Tag Archives: personal identity

Thomas De Quincey

An adult sympathizes with himself in childhood because he is the same, and because (being the same) yet he is not the same. He acknowledges the deep, mysterious identity between himself, as adult and as infant, for the ground of his sympathy; and yet, with this general agreement, and necessity of agreement, he feels the differences between his two selves as the main quickeners of his sympathy. He pities the infirmities, as they arise to light in his young forerunner, which now perhaps he does not share; he looks indulgently upon errors of the understanding, or limitations of view which now he has long survived; and sometimes, also, he honors in the infant tha trectitude of will which, under some temptations, he may since have felt it so difficult to maintain.

Thomas De Quincey, ‘Suspiria de profundis: Being a Sequel to the Confessions of an English Opium-Eater’, Blackwood’s Magazine, vol. 57, no. 353 (March, 1845), p. 272

David Chalmers

[T]he Everett interpretation is almost impossible to believe. It postulates that there is vastly more in the world than we are ever aware of. On this interpretation, the world is really in a giant superposition of states that have been evolving in different ways since the beginning of time, and we are experiencing only the smallest substate of the world. It also postulates that my future is not determinate: in a minute’s time, there will be a large number of minds that have an equal claim to count as me. A minute has passed since I wrote the last sentence; who is to know what all those other minds are doing now?

David Chalmers, The Conscious Mind: In Search for a Fundamental Theory, Oxford, 1996, p. 356

Alan Watts

There is not something or someone experiencing experience! You do not feel feelings, think thoughts, or sense sensations any more than you hear hearing, see sight, or smell smelling. “I feel fine” means that a fine feeling is present. It does not mean that there is one thing called an “I” and another separate thing called a feeling, so that when you bring them together this “I” feels the fine feeling. There are no feelings but present feelings, and whatever feeling is present is “I.” No one ever found an “I” apart from some present experience, or some experience apart from an “I”—which is only to say that the two are the same thing.

=== DATA ===
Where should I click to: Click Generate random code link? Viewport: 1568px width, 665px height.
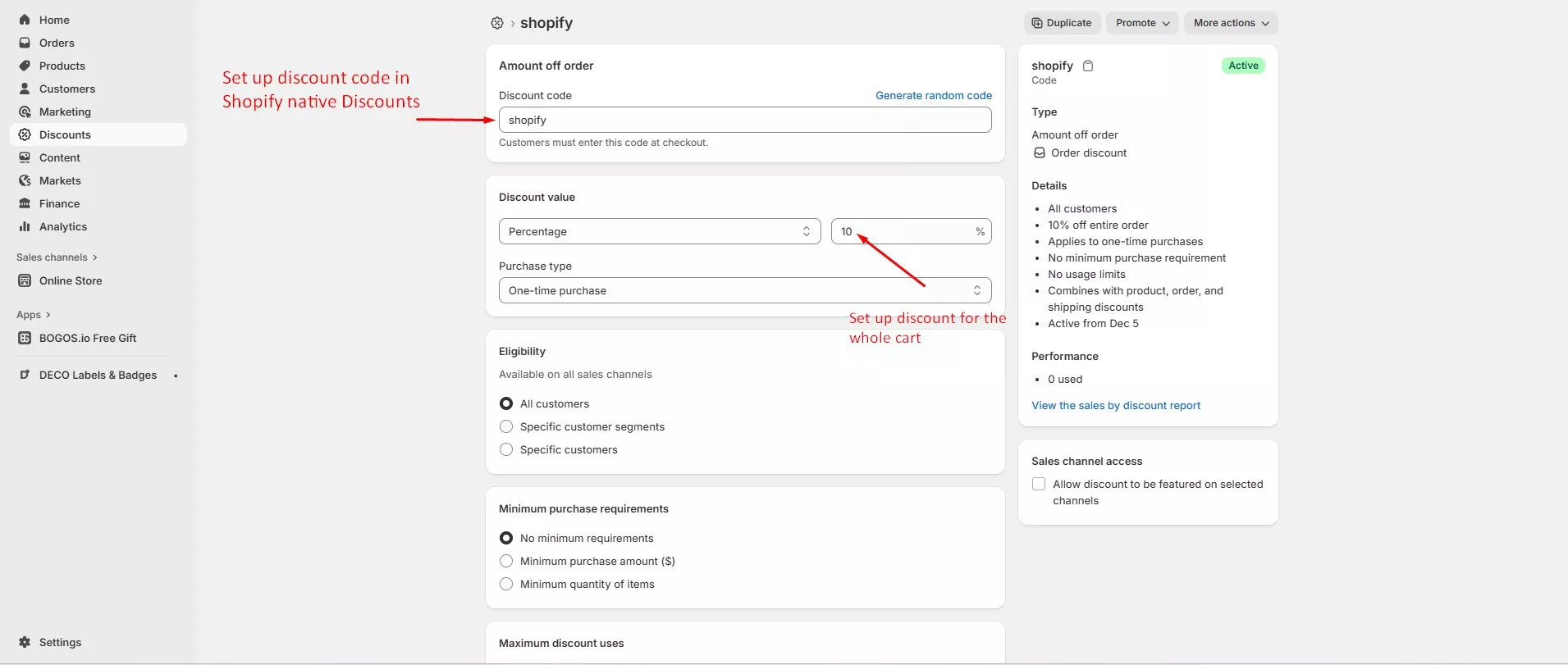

=== TASK BRIEF ===
Answer these from the quotations on personal identity above:
1. In which magazine, and in what month and year, was the De Quincey passage published?
2. Which interpretation does Chalmers call "almost impossible to believe"?
3. According to the Watts passage, what does "I feel fine" mean?

=== COMPLETE RESPONSE ===
1. Blackwood's Magazine, March 1845.
2. The Everett interpretation.
3. That a fine feeling is present.